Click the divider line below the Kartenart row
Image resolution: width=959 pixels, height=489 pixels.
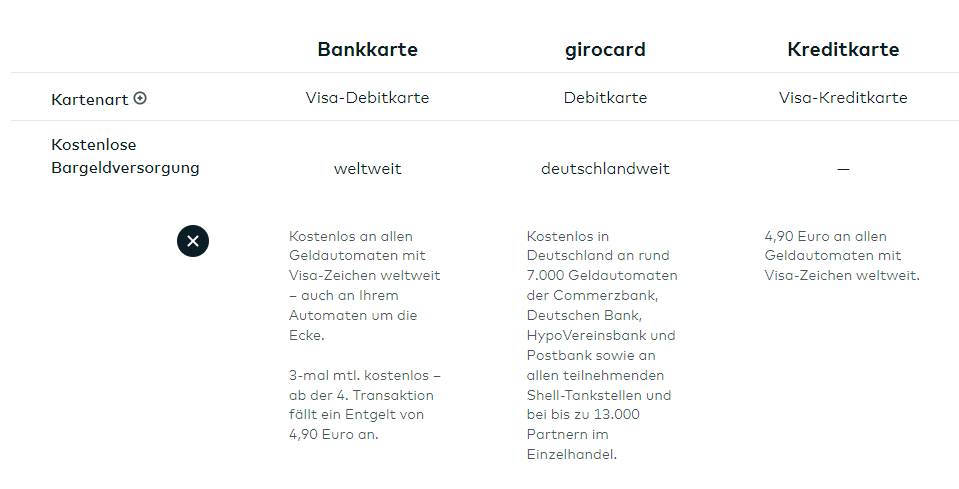(x=480, y=121)
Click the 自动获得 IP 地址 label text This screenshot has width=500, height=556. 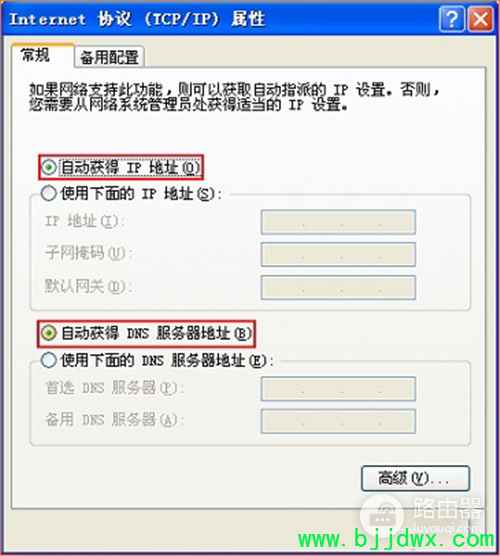click(x=130, y=167)
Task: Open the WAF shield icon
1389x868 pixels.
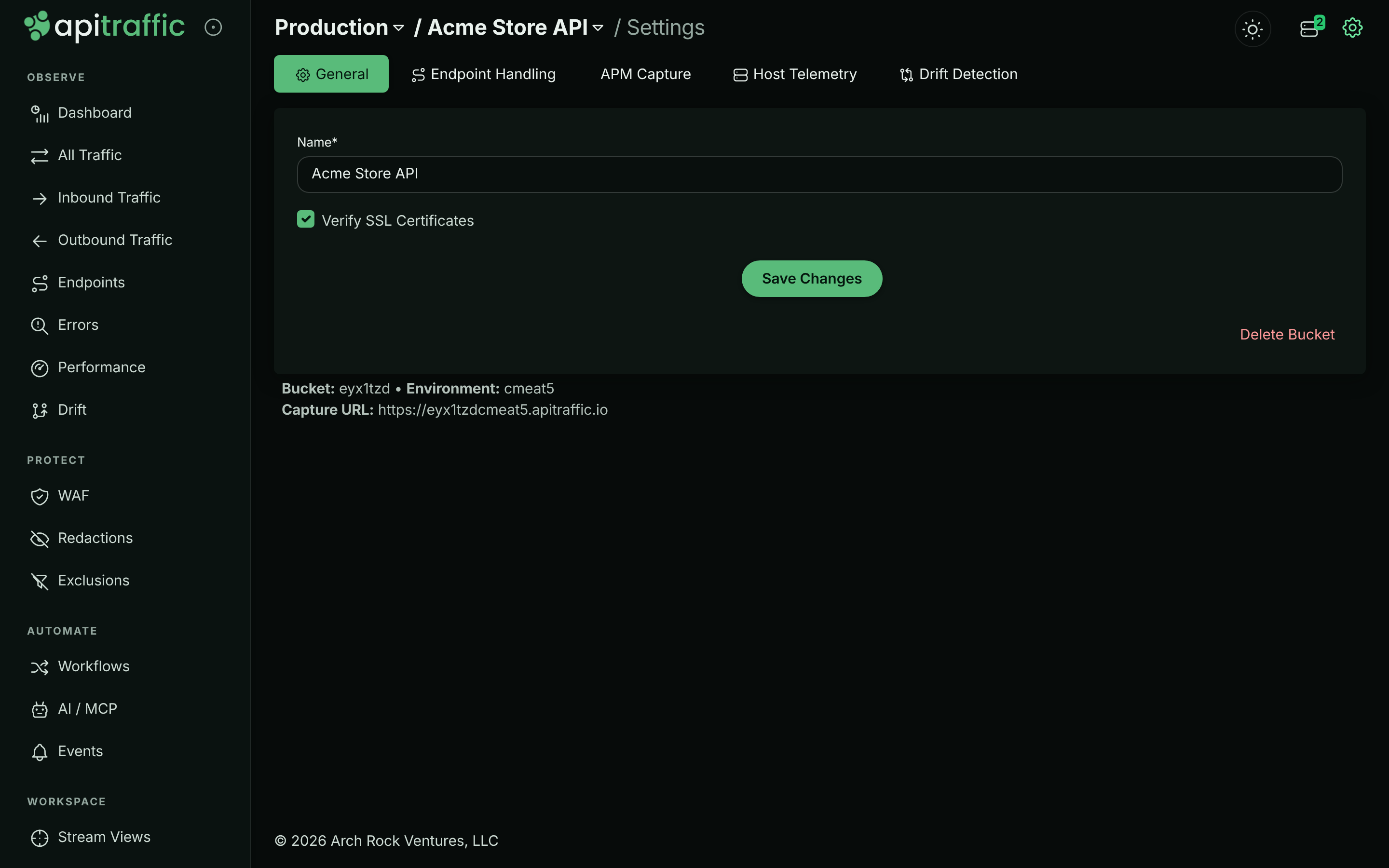Action: point(40,496)
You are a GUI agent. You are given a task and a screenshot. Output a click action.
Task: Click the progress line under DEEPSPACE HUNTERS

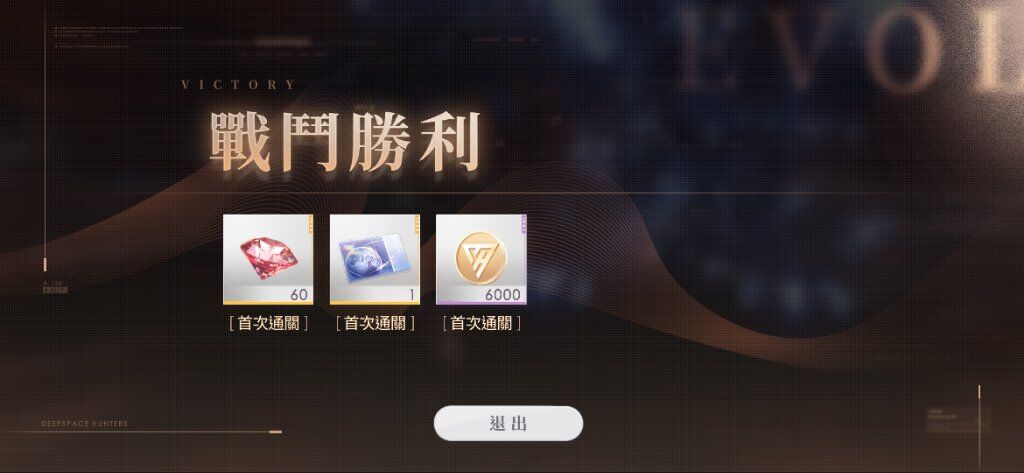click(162, 432)
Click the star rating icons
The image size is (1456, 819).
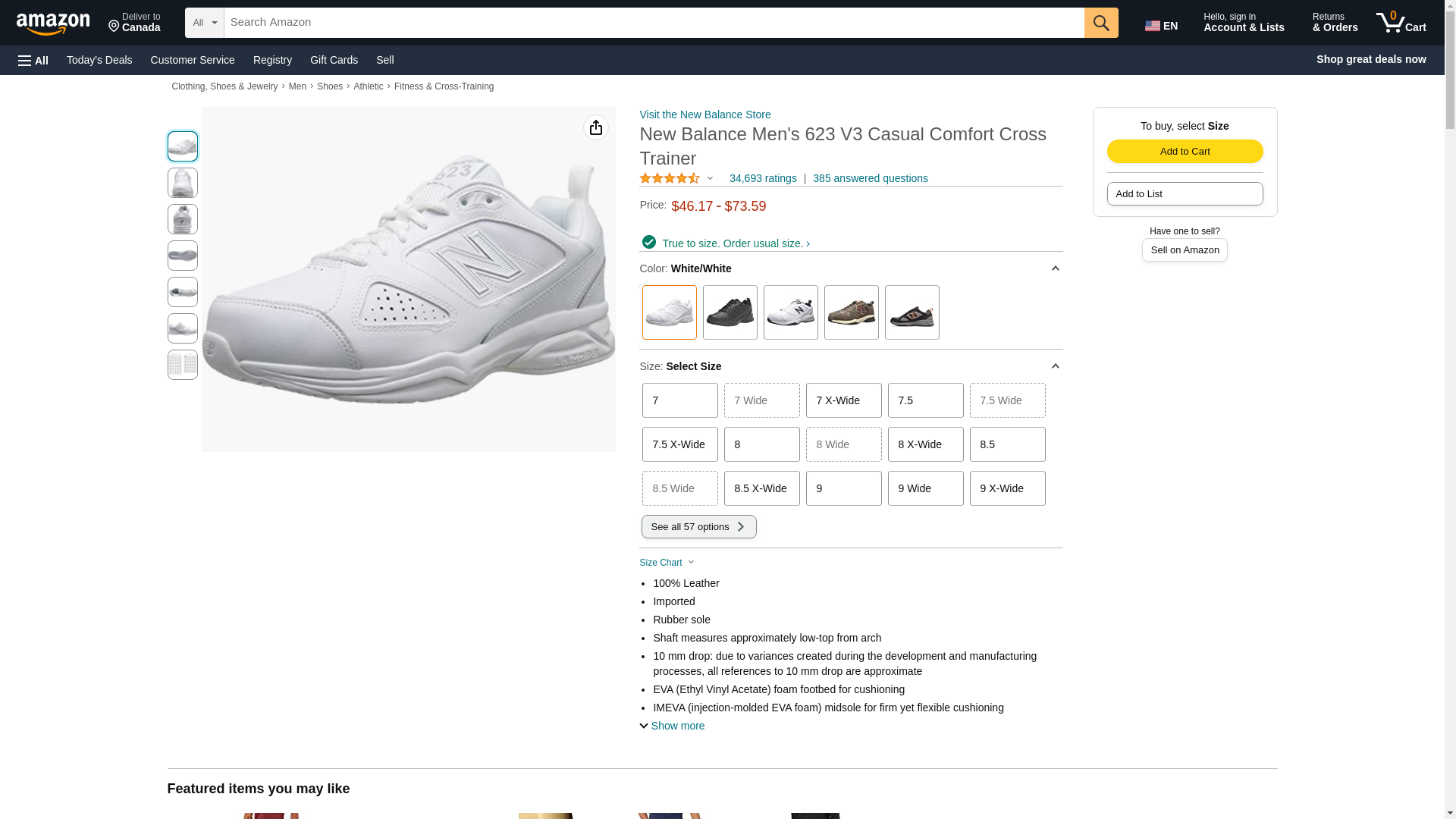670,178
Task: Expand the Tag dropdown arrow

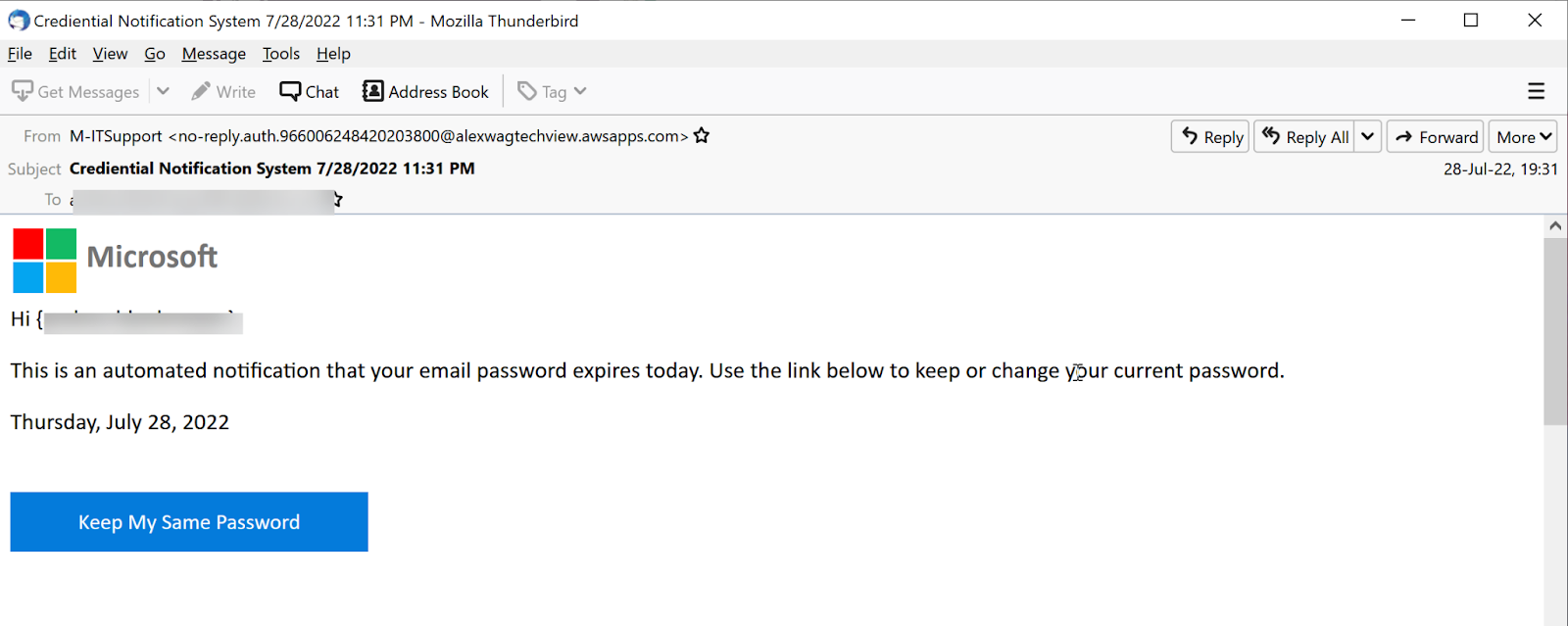Action: pyautogui.click(x=580, y=91)
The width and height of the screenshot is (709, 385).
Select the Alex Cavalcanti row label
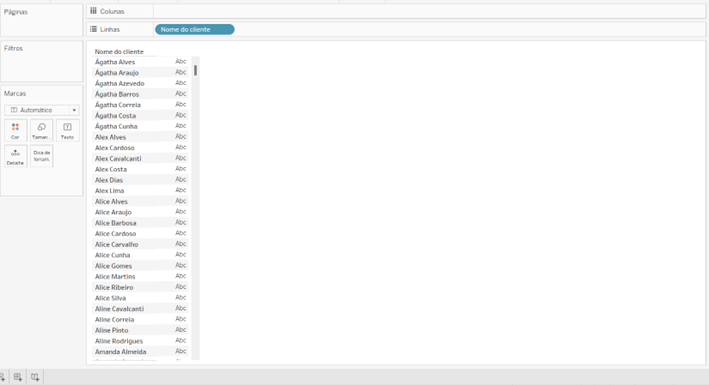pos(118,158)
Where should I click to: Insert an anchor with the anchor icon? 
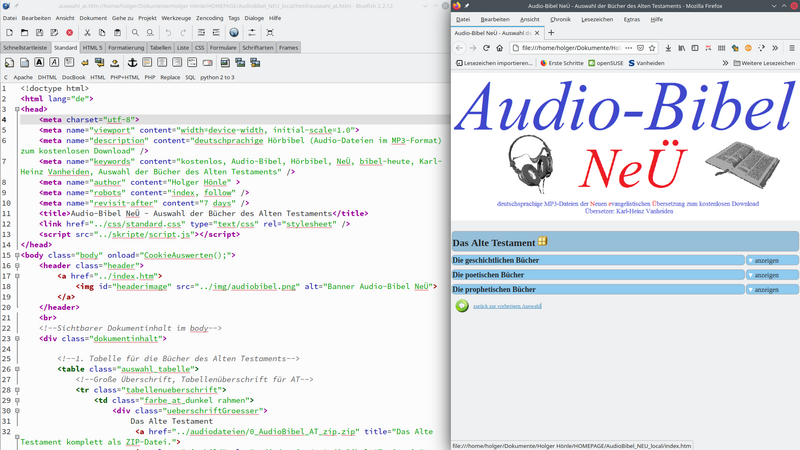pos(130,62)
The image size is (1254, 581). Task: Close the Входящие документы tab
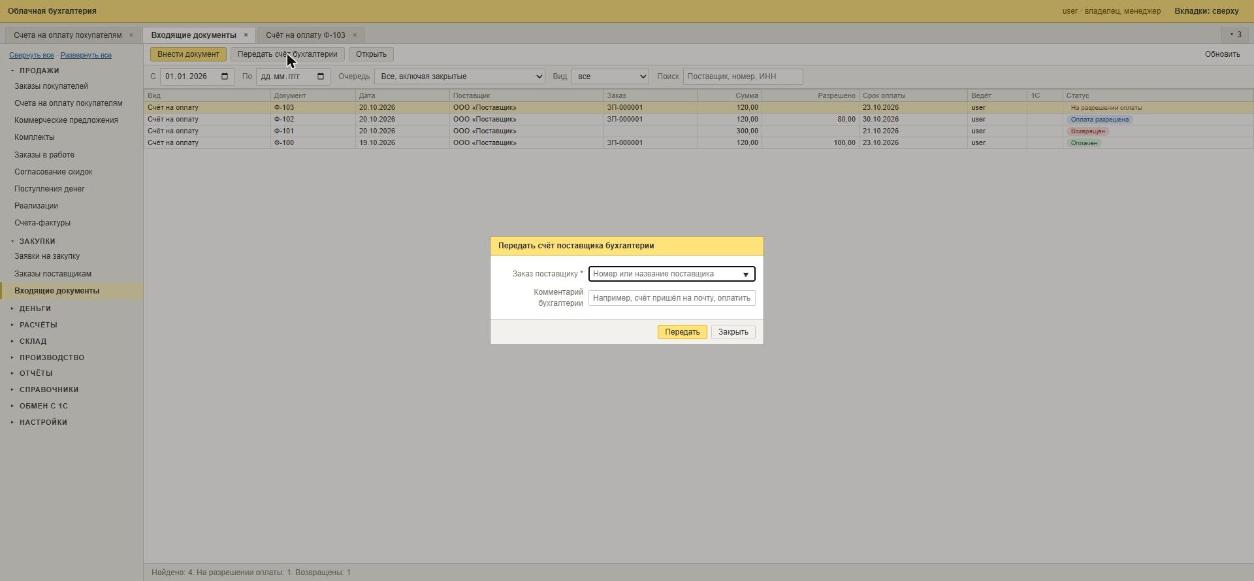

◆ **WHAT TO WORK ON**: Give again, exactly, each line from the one that contains "Click the star rating icons" through the last line of the material above. Pictures do not belong in the copy.

◆ **TASK ANSWER**:
Click the star rating icons
The image size is (1456, 819).
670,178
Task: Expand the Tag dropdown arrow

Action: pyautogui.click(x=580, y=91)
The width and height of the screenshot is (709, 385).
Select the Alex Cavalcanti row label
pos(118,158)
Where should I click to: Insert an anchor with the anchor icon? 
pos(130,62)
The image size is (1254, 581). Task: Close the Входящие документы tab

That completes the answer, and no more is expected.